Ve a comprar cigarrillos y desaparece / DUELOS DE VISIONES, por Alfonso Molina

En el caso de su nueva novela, Krispin se distancia del humor y acentúa la importancia de la confesión personal, con cierto dramatismo a ratos.

La nueva novela de Karl Krispin (Caracas, 1960) se distancia de su narrativa anterior y explora una relación —fundamentalmente epistolar— que involucra inicialmente a dos personas —marido y esposa— en situaciones aparentemente equívocas que luego van adquiriendo certezas. Ve a comprar cigarrillos y desaparece propone varios duelos. En primer lugar, entre dos personalidades devenidas en antagónicas e irreconciliables. En segundo término, entre el autor y el narrador cuando este intenta desplazar a aquel. Finalmente, entre la ilusión y la realidad.

Quien asume en el primer capítulo la voz del narrador es Esteban Caledonia Garcés, escritor y profesor, erudito y desencantado, quien comparte con el lector cómo ha planificado su huida de su matrimonio con María Silvia, pero de inmediato cae en cuenta que ella se le adelantó y lo abandonó para irse lejos sin posibilidad de un reencuentro. Este primer conflicto da pie a un intercambio de recuerdos y experiencias que no aspira a transformar la vida de uno y otra, sino simplemente reafirmarse en sus posiciones. La separación, la división de bienes, las nuevas rutas, la infidelidad, la revancha y las confesiones tardías abren sus reflexiones afectivas en el marco de un conflicto político y social que funciona como transfondo. Esteban y María Luisa transitan sus propias reflexiones, hacen un recento de sus respectivas vidas, saben que la memoria solo les sirve para liberarse del pasado.

La segunda confrontación es mucho más sutil y prolija y se desarrolla entre el autor y el narrador, aunque Esteban guarda cierta distancia por ser un personaje creado por Krispin. No son la misma persona, obviamente, pero a ratos las fronteras entre ambos se tornan imprecisas, especialmente porque Esteban es escritor y profesor —como el autor— y sus referentes literarios son particulares y definidos. Este esquema expositivo también funciona cuando quien habla es María Luisa, pues expresa su desencanto no solo con su marido sino con el país que le ha tocado vivir. Personaje que se narra en primera persona y que de alguna manera se convierte en autor.  Cada cual tiene sus razones y sus experiencias auque no puedan comunicarlas entre sí. Un tercer personaje, Agatha, se introduce en la trama con un objetivo definido, aunque tarda en confesarlo y prefiere asumir una relación lúdica. Y por contraste establece la condición de personaje principal en Esteban, quien comienza y termina la trama.

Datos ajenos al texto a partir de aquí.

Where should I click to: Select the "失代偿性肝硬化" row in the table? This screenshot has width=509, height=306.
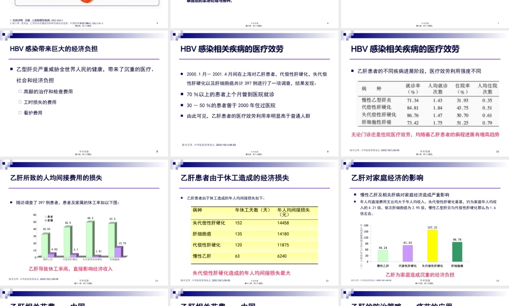209,223
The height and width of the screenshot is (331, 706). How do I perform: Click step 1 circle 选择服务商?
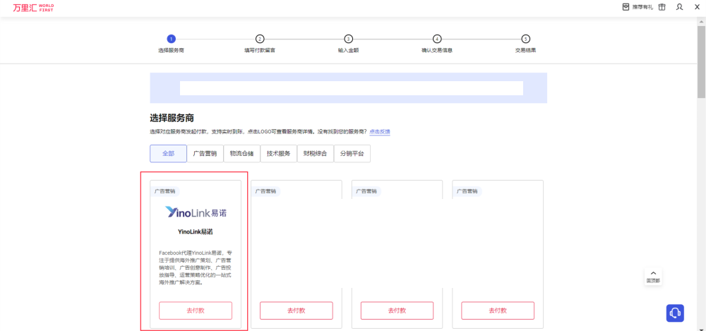pos(171,39)
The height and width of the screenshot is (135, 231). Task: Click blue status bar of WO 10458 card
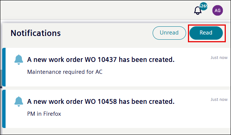point(4,109)
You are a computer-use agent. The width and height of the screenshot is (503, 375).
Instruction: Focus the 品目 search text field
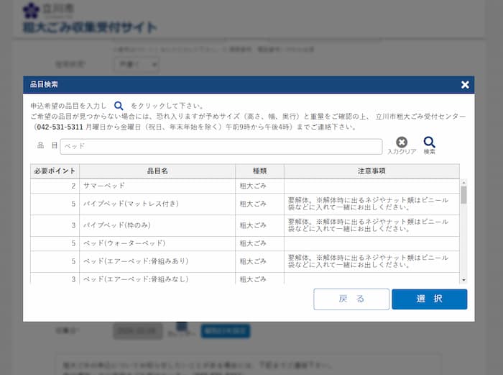tap(221, 146)
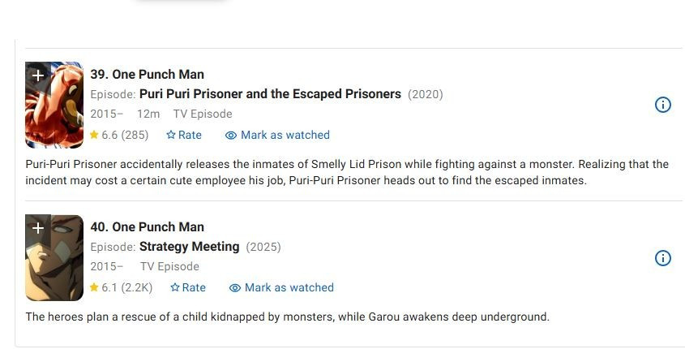Image resolution: width=685 pixels, height=349 pixels.
Task: Open info for Puri Puri Prisoner episode
Action: pos(662,105)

El tercer duelo se libra entre la realidad objetiva de estos tres personajes —ruptura, viajes, nuevos amores, nuevo vecindario, etcétera— y del país que los ha albergado con sus virtudes y defectos, por una parte, y la representación de esa misma realidad en el imaginario de cada cual, por la otra. Esteban y María Luisa formulan sus visiones, se las creen, las asumen sin borrar las fronteras de la realidad y la ilusión. Un poco más allá, Agatha urde su plan de seducción, con seguridad y encanto, al margen de la situación del país.

Entre las numerosas referencias literarias de la novela —Camus, Borges, Mann, Auster, Márai, Coetzee, entre otros— destaca la necesidad de abarcarlo todo en el terreno de las letras, más allá de las tramas y, sobre todo, alrededor de sus implicaciomes éticas y filosóficas. Especialmente La montaña mágica y una cita definitoria: «El síntoma de la enfermedad era el reflejo de una actividad amorosa reprimida, toda enfermedad es una metamorfosis del amor».

Desde su novela primeriza Viernes a eso de las nueve (Fuentes Editores, 1992) pasando por ese canto al despecho titulado Con la urbe al cuello (Alfaguara, 2005), la muy divertida y tecnológica La advertencia del ciudadano Norton (Editorial Alfa, 2010), sus minicuentos Ciento breve (Fundación para la Cultura Urbana, 2004) y el curioso juego alfa numérico de 200 breves (Oscar Todtmann Editores, 2015), la narrativa de Krispin mantiene una perspectiva íntima para expresar conflictos personales y sociales, matizados con humor y cierta desesperanza.

En el caso de su nueva novela, se distancia del humor y acentúa la importancia de la confesión personal, con cierto dramatismo a ratos. Todo esto bajo el amparo de sus aficiones en torno a literatura, arquitectura, fotografía, gastronomía, autoayuda y, especialmente, la ciudad que ha estado presente en sus otras novelas. Y su final guarda el tono de la esperanza y de la necesidad de evitar un desenlace.

VE A COMPRAR CIGARRILLOS Y DESAPARECE, de Karl Krispin. Editorial Hypermedia, 2020.